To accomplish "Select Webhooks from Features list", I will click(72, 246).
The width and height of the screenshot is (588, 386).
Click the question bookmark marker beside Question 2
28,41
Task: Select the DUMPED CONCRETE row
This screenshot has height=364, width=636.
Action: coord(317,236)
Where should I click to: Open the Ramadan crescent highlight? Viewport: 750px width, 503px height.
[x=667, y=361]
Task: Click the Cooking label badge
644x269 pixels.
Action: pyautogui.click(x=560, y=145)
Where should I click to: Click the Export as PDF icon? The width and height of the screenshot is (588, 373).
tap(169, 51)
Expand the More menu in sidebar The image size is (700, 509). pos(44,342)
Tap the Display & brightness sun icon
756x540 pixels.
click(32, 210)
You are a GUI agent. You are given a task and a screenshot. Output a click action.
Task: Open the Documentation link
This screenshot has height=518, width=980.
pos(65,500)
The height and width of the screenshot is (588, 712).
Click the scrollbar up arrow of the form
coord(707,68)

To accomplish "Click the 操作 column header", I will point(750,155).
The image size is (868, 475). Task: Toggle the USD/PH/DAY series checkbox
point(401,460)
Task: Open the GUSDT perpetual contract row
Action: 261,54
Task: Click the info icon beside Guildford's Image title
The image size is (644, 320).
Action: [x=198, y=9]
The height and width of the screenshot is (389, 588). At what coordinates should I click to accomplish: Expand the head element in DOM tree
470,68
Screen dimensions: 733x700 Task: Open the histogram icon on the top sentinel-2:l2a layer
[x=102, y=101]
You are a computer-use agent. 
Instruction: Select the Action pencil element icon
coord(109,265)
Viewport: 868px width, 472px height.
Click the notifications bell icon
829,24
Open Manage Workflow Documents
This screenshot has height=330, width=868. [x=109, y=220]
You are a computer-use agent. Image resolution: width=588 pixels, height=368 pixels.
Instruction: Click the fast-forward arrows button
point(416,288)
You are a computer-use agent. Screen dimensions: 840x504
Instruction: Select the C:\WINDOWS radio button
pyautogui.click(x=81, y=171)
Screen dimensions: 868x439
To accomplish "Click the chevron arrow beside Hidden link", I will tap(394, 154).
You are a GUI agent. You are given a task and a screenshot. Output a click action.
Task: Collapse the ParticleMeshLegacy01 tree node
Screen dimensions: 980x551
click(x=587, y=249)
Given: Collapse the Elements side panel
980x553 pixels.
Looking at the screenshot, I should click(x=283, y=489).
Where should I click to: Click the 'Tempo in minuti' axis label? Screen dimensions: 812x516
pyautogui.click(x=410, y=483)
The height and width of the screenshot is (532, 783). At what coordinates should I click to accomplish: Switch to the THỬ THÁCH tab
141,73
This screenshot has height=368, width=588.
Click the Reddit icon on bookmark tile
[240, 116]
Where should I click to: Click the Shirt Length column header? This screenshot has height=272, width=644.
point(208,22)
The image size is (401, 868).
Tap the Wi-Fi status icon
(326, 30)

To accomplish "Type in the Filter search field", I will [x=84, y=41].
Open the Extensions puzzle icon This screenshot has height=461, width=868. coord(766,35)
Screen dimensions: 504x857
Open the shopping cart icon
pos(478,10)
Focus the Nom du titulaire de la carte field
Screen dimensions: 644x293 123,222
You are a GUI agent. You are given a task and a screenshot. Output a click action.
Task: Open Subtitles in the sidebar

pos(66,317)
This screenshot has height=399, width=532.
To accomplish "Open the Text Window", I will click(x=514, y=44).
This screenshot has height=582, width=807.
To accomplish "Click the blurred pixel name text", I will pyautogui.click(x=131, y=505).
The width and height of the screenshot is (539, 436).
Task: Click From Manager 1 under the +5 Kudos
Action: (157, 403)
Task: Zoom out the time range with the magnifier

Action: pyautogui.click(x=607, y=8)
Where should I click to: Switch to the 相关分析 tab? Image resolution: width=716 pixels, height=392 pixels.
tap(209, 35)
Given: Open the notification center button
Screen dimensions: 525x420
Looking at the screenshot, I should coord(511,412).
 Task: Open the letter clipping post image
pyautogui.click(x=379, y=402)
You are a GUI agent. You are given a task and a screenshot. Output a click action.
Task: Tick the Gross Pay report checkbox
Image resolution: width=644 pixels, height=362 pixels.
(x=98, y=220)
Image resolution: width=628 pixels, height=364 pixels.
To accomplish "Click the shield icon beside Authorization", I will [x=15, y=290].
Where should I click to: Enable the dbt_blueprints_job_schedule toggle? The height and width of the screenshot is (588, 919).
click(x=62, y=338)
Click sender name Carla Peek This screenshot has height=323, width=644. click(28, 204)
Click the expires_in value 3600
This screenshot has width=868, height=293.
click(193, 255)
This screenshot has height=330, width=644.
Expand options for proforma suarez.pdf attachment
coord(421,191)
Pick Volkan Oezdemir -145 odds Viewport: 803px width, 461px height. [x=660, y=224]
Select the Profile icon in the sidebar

Your goal :: All of the material above needs to be copied exactly.

Output of the task ::
To accomplish "Select Webhooks from Features list", I will click(72, 246).
The width and height of the screenshot is (588, 386).
Click the question bookmark marker beside Question 2
28,41
Task: Select the DUMPED CONCRETE row
This screenshot has height=364, width=636.
Action: coord(317,236)
Where should I click to: Open the Ramadan crescent highlight? Viewport: 750px width, 503px height.
[x=667, y=361]
Task: Click the Cooking label badge
644x269 pixels.
Action: pyautogui.click(x=560, y=145)
Where should I click to: Click the Export as PDF icon? The width and height of the screenshot is (588, 373).
tap(169, 51)
Expand the More menu in sidebar The image size is (700, 509). pos(44,342)
Tap the Display & brightness sun icon
756x540 pixels.
click(32, 210)
You are a GUI agent. You are given a task and a screenshot. Output a click action.
Task: Open the Documentation link
This screenshot has height=518, width=980.
pos(65,500)
The height and width of the screenshot is (588, 712).
Click the scrollbar up arrow of the form
coord(707,68)

To accomplish "Click the 操作 column header", I will point(750,155).
The image size is (868, 475). Task: Toggle the USD/PH/DAY series checkbox
point(401,460)
Task: Open the GUSDT perpetual contract row
Action: 261,54
Task: Click the info icon beside Guildford's Image title
The image size is (644, 320).
Action: [x=198, y=9]
The height and width of the screenshot is (389, 588). At what coordinates should I click to accomplish: Expand the head element in DOM tree
470,68
Screen dimensions: 733x700 Task: Open the histogram icon on the top sentinel-2:l2a layer
[x=102, y=101]
You are a computer-use agent. 
Instruction: Select the Action pencil element icon
coord(109,265)
Viewport: 868px width, 472px height.
Click the notifications bell icon
829,24
Open Manage Workflow Documents
This screenshot has height=330, width=868. [x=109, y=220]
You are a computer-use agent. Image resolution: width=588 pixels, height=368 pixels.
Instruction: Click the fast-forward arrows button
point(416,288)
You are a computer-use agent. Screen dimensions: 840x504
Instruction: Select the C:\WINDOWS radio button
pyautogui.click(x=81, y=171)
Screen dimensions: 868x439
To accomplish "Click the chevron arrow beside Hidden link", I will tap(394, 154).
You are a GUI agent. You are given a task and a screenshot. Output a click action.
Task: Collapse the ParticleMeshLegacy01 tree node
Screen dimensions: 980x551
click(x=587, y=249)
Given: Collapse the Elements side panel
980x553 pixels.
Looking at the screenshot, I should click(x=283, y=489).
Where should I click to: Click the 'Tempo in minuti' axis label? Screen dimensions: 812x516
pyautogui.click(x=410, y=483)
The height and width of the screenshot is (532, 783). At what coordinates should I click to accomplish: Switch to the THỬ THÁCH tab
141,73
This screenshot has height=368, width=588.
Click the Reddit icon on bookmark tile
[240, 116]
Where should I click to: Click the Shirt Length column header? This screenshot has height=272, width=644.
point(208,22)
The image size is (401, 868).
Tap the Wi-Fi status icon
(326, 30)

To accomplish "Type in the Filter search field", I will [x=84, y=41].
Open the Extensions puzzle icon This screenshot has height=461, width=868. coord(766,35)
Screen dimensions: 504x857
Open the shopping cart icon
pos(478,10)
Focus the Nom du titulaire de la carte field
Screen dimensions: 644x293 123,222
You are a GUI agent. You are given a task and a screenshot. Output a click action.
Task: Open Subtitles in the sidebar

pos(66,317)
This screenshot has height=399, width=532.
To accomplish "Open the Text Window", I will click(x=514, y=44).
This screenshot has height=582, width=807.
To accomplish "Click the blurred pixel name text", I will pyautogui.click(x=131, y=505).
The width and height of the screenshot is (539, 436).
Task: Click From Manager 1 under the +5 Kudos
Action: (157, 403)
Task: Zoom out the time range with the magnifier

Action: pyautogui.click(x=607, y=8)
Where should I click to: Switch to the 相关分析 tab? Image resolution: width=716 pixels, height=392 pixels.
tap(209, 35)
Given: Open the notification center button
Screen dimensions: 525x420
Looking at the screenshot, I should coord(511,412).
 Task: Open the letter clipping post image
pyautogui.click(x=379, y=402)
You are a GUI agent. You are given a task and a screenshot. Output a click action.
Task: Tick the Gross Pay report checkbox
Image resolution: width=644 pixels, height=362 pixels.
(x=98, y=220)
Image resolution: width=628 pixels, height=364 pixels.
To accomplish "Click the shield icon beside Authorization", I will [x=15, y=290].
Where should I click to: Enable the dbt_blueprints_job_schedule toggle? The height and width of the screenshot is (588, 919).
click(x=62, y=338)
Click sender name Carla Peek This screenshot has height=323, width=644. click(28, 204)
Click the expires_in value 3600
This screenshot has width=868, height=293.
click(193, 255)
This screenshot has height=330, width=644.
Expand options for proforma suarez.pdf attachment
coord(421,191)
Pick Volkan Oezdemir -145 odds Viewport: 803px width, 461px height. [x=660, y=224]
Select the Profile icon in the sidebar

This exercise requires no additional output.